THE EXISTENCE of chemical stimulants of endocrine pancreatic function in the gastrointestinal tract has been suggested since the beginning of this century (19). Zunz and La Barre (30) proposed the term "incretin" as an insulin-stimulatory substance released from the small intestine after glucose-containing meals. Creutzfeldt (5) further expanded the incretin concept and defined it as an endocrine mediator produced in the gastrointestinal tract that was released by food and that stimulated pancreatic insulin secretion. Although several gastrointestinal regulatory peptides have been proposed as incretins, only glucose-dependent insulinotropic polypeptide (GIP) and glucagon-like peptide 1 (GLP-1) appear to fulfill the requirements to be considered physiological stimulants of postprandial insulin release (9, 15, 16, 18, 21).

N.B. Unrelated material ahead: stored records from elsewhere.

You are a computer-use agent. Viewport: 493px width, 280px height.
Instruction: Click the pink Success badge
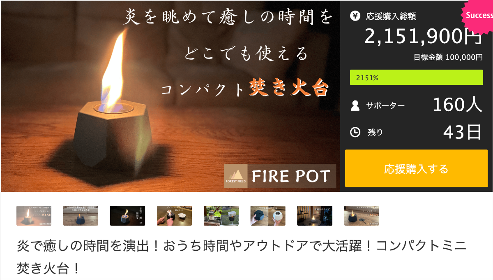(477, 15)
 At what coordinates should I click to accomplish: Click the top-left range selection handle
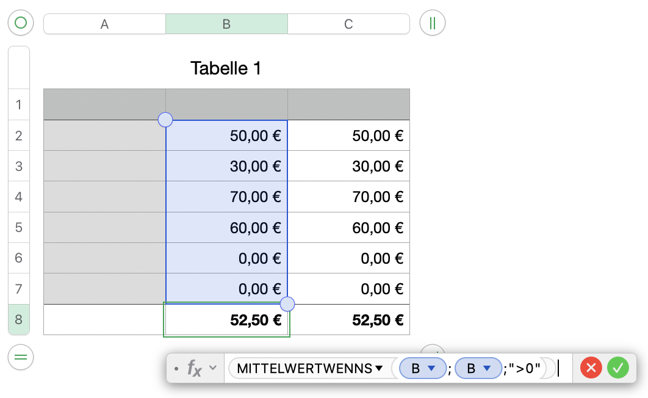coord(165,120)
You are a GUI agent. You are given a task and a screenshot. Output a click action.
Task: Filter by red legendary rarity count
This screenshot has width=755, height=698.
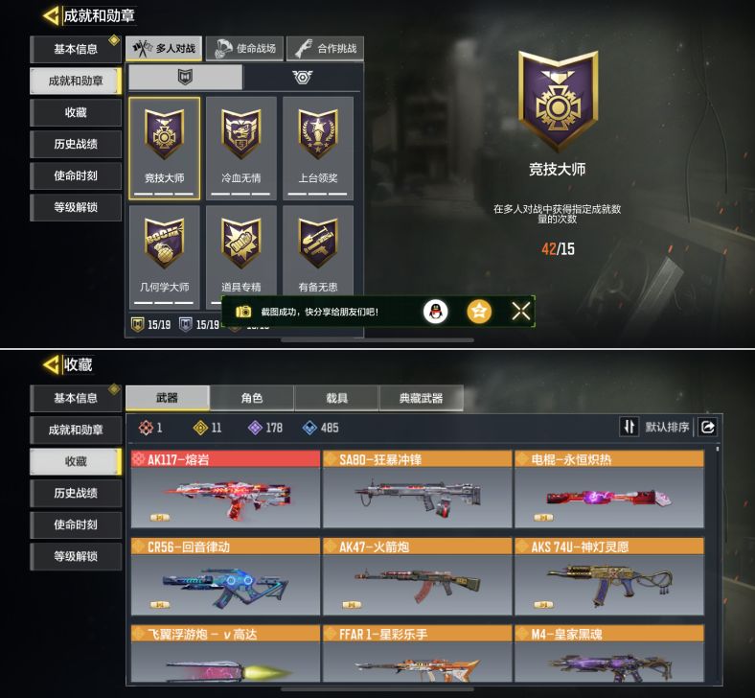pyautogui.click(x=150, y=428)
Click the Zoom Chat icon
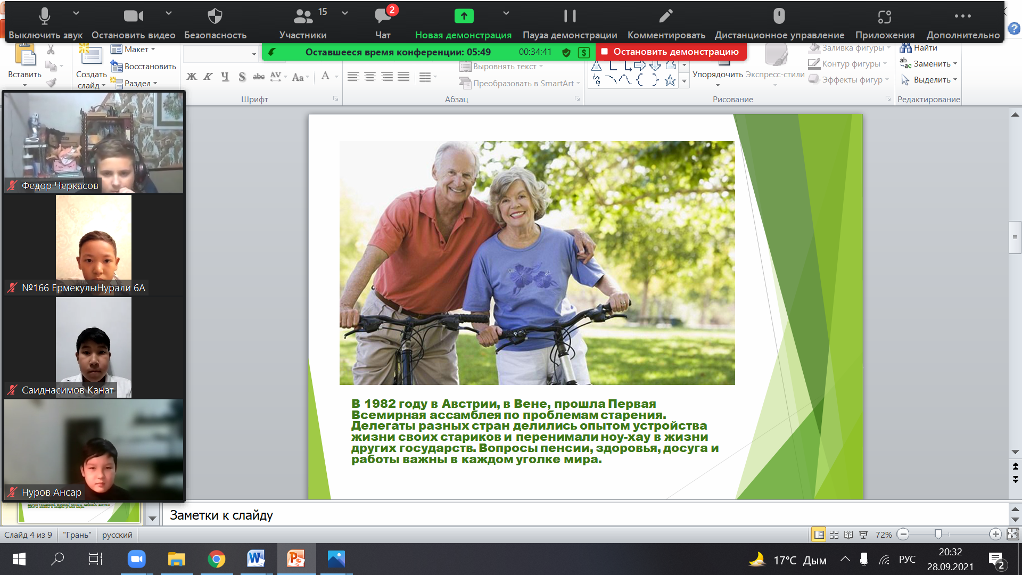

Exendin-(9---39), a biologically active peptide isolated from helodermatidae venom, has been shown to be a receptor-specific GLP-1 antagonist (29). Several groups have used this peptide to inhibit the biological effects of GLP-1 and have shown that exendin significantly reduced insulin release in response to a rat chow or a glucose meal (17, 29). Recently, our laboratory developed a GIP-specific receptor antagonist, GIP-(7---30)-NH2 (designated ANTGIP), and demonstrated that this antagonist inhibited postprandial insulin release in chow-fed rats by 72% (27).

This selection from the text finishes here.